======== ENTRIES SUPPLIED ========

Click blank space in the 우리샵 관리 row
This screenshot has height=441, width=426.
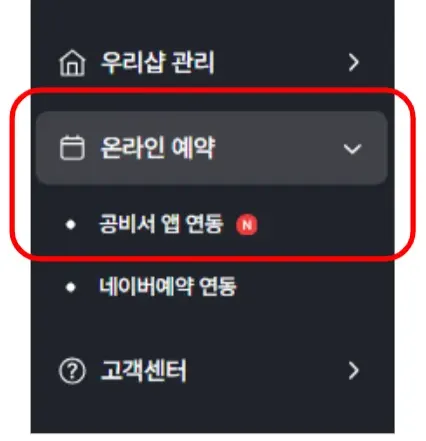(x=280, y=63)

========
======== ENTRIES SUPPLIED ========

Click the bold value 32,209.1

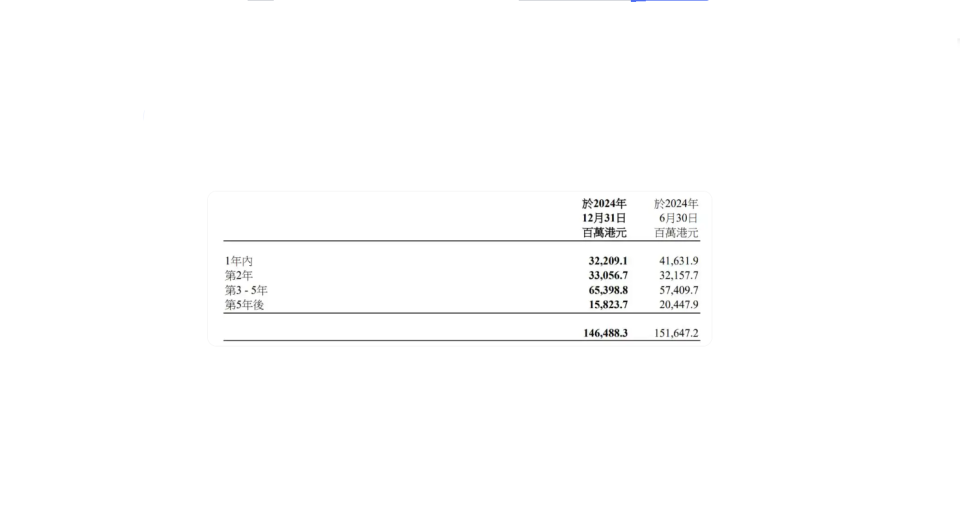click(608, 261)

========

◆ OBJECTIVE ◆
Rewrite the entries starting with the line with "Click blank space in the 우리샵 관리 row" and going on through the line with "(x=280, y=63)", replacing "blank space" with "empty space" and leaving everything else unchanged. Leave the pictures out of your answer.

◆ EXERCISE ANSWER ◆
Click empty space in the 우리샵 관리 row
This screenshot has height=441, width=426.
(x=280, y=63)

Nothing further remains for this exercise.